[START TEXT TO READ]

After exchanging several mails in the background I see what the
propblem is:

A = -{{1, 2, 3}, {4, 5 , 6}, {7, 8 , 9}};
K = -{{0, 10, 0}, {0, 0 , 0}, {0, 0 , 0}};
KT = Transpose[K];

and

matrixExpA = First[X /. NDSolve[X'[t] == 0.5*IdentityMatrix[3]+ X +
K.X + X.KT && X[0] == IdentityMatrix[3], X, {t, 0, 10}]]


does not work. The reason is, that Mathematica rearranges 

0.5*IdentityMatrix[3]+ X + K.X + X.KT 

before it realizes that X is a 3 by 3 matrix.


To avoid the problem, first I write

A = -{{1, 2, 3}, {4, 5 , 6}, {7, 8 , 9}};
K = -{{0, 10, 0}, {0, 0 , 0}, {0, 0 , 0}};
KT = Transpose[K];

then I write:
f[X_]:= 0.5*IdentityMatrix[3]+ X + K.X + X.KT /; Dimensions[X]=={3,3}

This way I have a right-hand-side that will evaluate only if Mathematica
already knows that X is a 3 by 3 matrix.

Now
matrixExpA = First[X /. NDSolve[X'[t] == f[X[t]] && X[0] ==
IdentityMatrix[3], X, {t, 0, 10}]]

works and provides an interpolating function. Finally,

matrixExpA[1.]   evaluates to 
{{311.319, -32.1828, 0.}, {-32.1828, 3.57742, 0.}, {0., 0., 3.57742}}

Regards
Peter















p-valko at tamu.edu (Peter Valko) wrote in message news:<cj0n8p$ldd$1 at smc.vnet.net>...
> I tried to reproduce the error message, but surprisingly, there was no
> error and the sample problem worked.
> 
> The result is an
>  InterpolatingFunction[{{0., 10.}}, <>]
> and I can calculate it at time zero or at time = 1.
> 
> For instance
>  matrixExpA[1]
> gives
> {{166.52, -16.4872, 0.}, {-16.4872, 1.64872, 0.}, {0., 0., 1.64872}}
> 
> 
> Therefore, I have to conclude, that you do not input exactly what you
> wish to input, or that something is not Cleared before you use it.
> 
> I would suggest to print out 
> k
> A
> K
> KT
> before using the command 
>   
> > matrixExpA =
> >   X /. First[
> >       NDSolve[X'[t] == 0.5*IdentityMatrix[3] +(X[t]) + K.X[t] + X[t].KT &&
> >           X[0] == IdentityMatrix[3], X, {t, 0, 10}]]
> 
> 
> to make sure that they really have the value I think they have.

[END TEXT TO READ]

#### [REQUIRED TASKS]
1. Answer these questions about the Mathematica forum post:
(a) What does the post say Mathematica does before it realizes that X is a 3 by 3 matrix?
(b) What condition is placed on the definition of f so that it evaluates only for a 3 by 3 matrix?
(c) In the earlier message quoted in the post, which four things does the writer suggest printing out?
2. Resume the Mathematica forum post from the point where it stops.
The entries that come after this are separate material.

[START DATA SECTION]

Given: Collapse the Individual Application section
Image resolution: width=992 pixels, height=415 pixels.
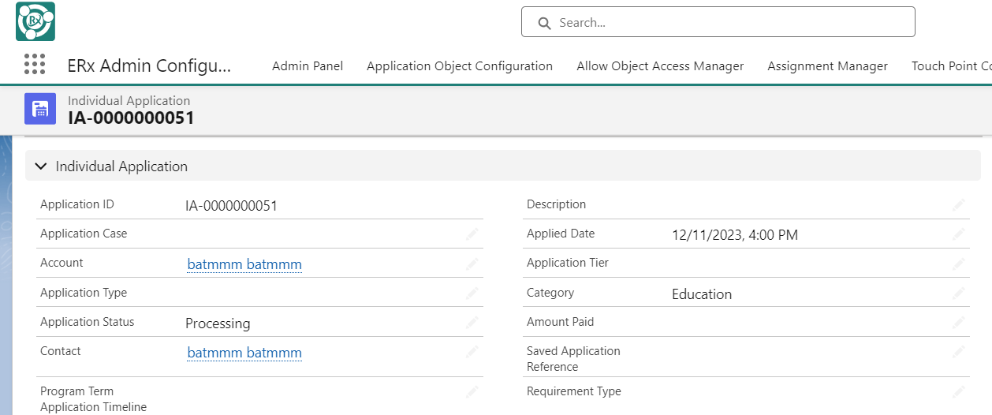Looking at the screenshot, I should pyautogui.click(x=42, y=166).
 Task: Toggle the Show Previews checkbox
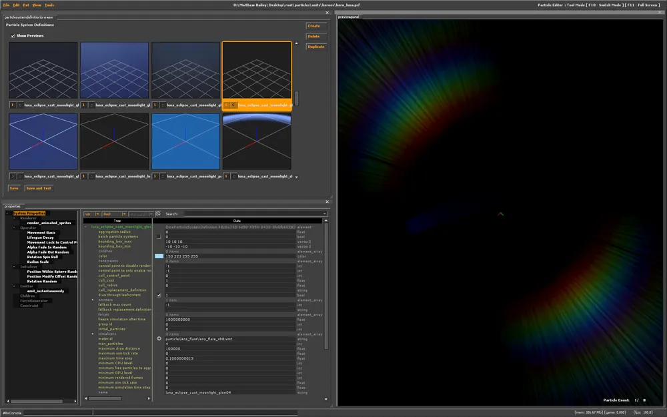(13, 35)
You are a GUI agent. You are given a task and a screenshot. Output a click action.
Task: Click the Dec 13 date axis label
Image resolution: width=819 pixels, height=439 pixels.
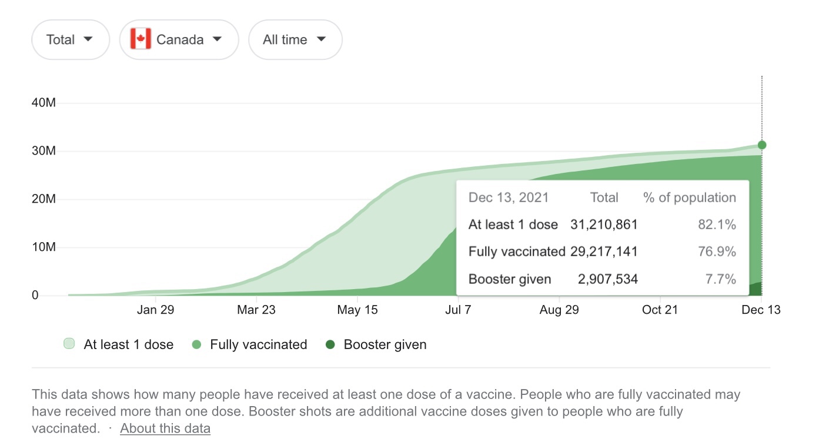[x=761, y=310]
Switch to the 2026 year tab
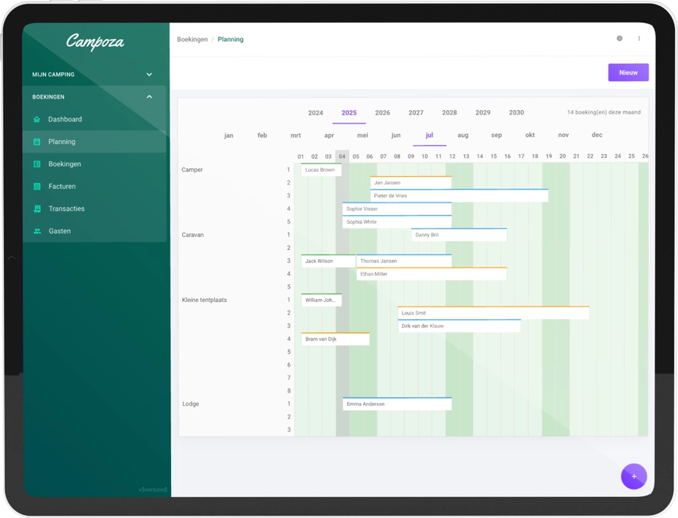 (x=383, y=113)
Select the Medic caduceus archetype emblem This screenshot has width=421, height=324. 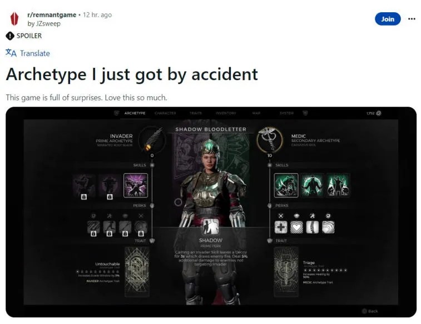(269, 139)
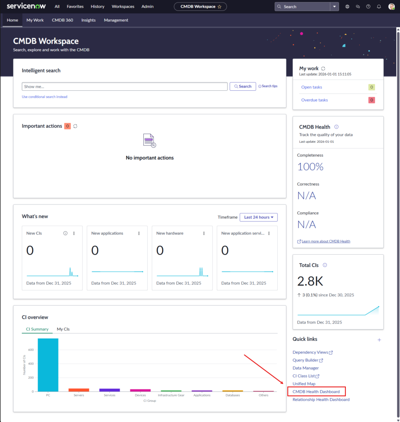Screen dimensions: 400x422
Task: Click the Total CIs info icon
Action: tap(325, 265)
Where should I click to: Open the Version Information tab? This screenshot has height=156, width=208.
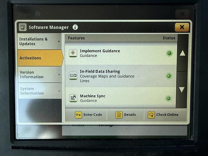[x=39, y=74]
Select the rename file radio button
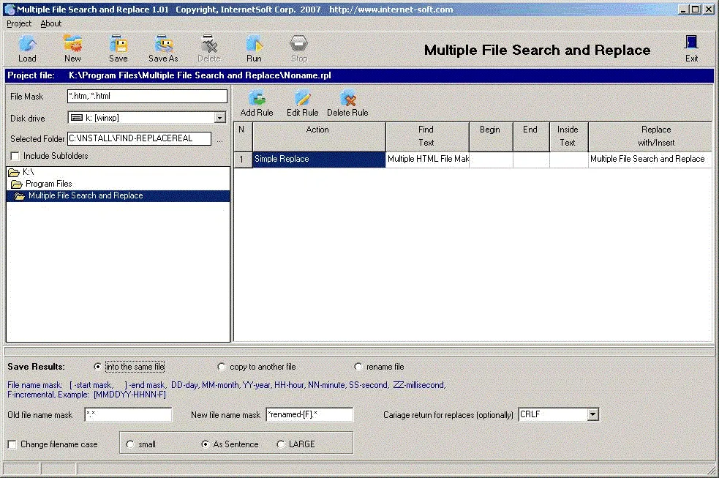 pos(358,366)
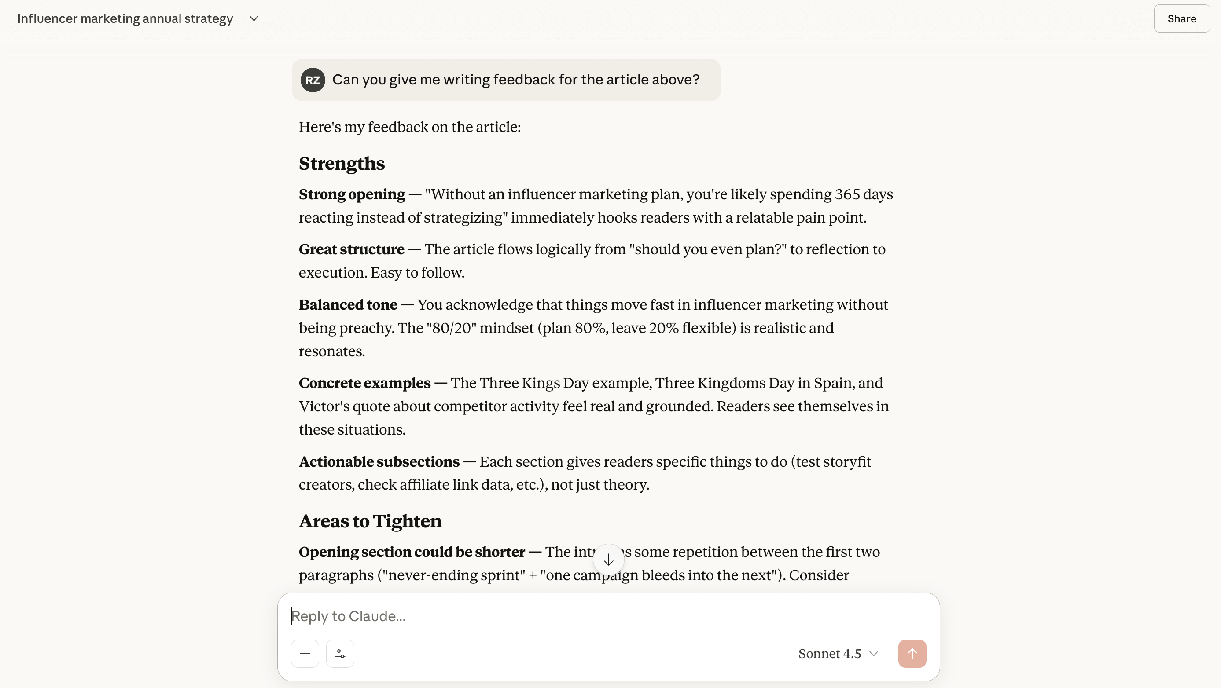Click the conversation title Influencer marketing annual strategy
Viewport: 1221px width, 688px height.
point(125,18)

[END DATA SECTION]

#### [RESPONSES IN ORDER]
1.
(a) It rearranges 0.5*IdentityMatrix[3]+ X + K.X + X.KT.
(b) Dimensions[X]=={3,3}
(c) k, A, K and KT

2.
> 
> Regards
> Peter
> 
> 
> 
> "Marco Malvaldi" <M.Malvaldi at chem.rug.nl> wrote in message news:<ciua6v$90v$1 at smc.vnet.net>...
> > It is possible to numerically solve a general matrix differential equation
> > with Mathematica? From the example in Mathematica 5 tutorial, I found that
> > this problem can be solved:
> > 
> > k = 10
> > A = -{{1, 2, 3}, {4, 5 , 6}, {7, 8 , 9}};
> > K = -{{0, k, 0}, {0, 0 , 0}, {0, 0 , 0}};
> > X0 = {{1, 0, 0}, {0, 1 , 0}, {0, 0 , 1}};
> > KT = Transpose[K]
> > 
> > matrixExpA =
> >   X /. First[
> >       NDSolve[X'[t] == 0.5*IdentityMatrix[3] .(X[t]) + K.X[t] + X[t].KT &&
> >           X[0] == IdentityMatrix[3], X, {t, 0, 10}]]
> > 
> > Anyway, when I try to submit this problem:
> > 
> > matrixExpA =
> >   X /. First[
> >       NDSolve[X'[t] == 0.5*IdentityMatrix[3] +(X[t]) + K.X[t] + X[t].KT &&
> >           X[0] == IdentityMatrix[3], X, {t, 0, 10}]]
> > 
> > the answer is:
> > 
> > NDSolve::ndfdmc: Computed derivatives do not have dimensionality consistent
> > with the initial conditions.
> > 
> > even if what I'm doing is to sum a 3x3 matrix to a system of 3X3 matrix.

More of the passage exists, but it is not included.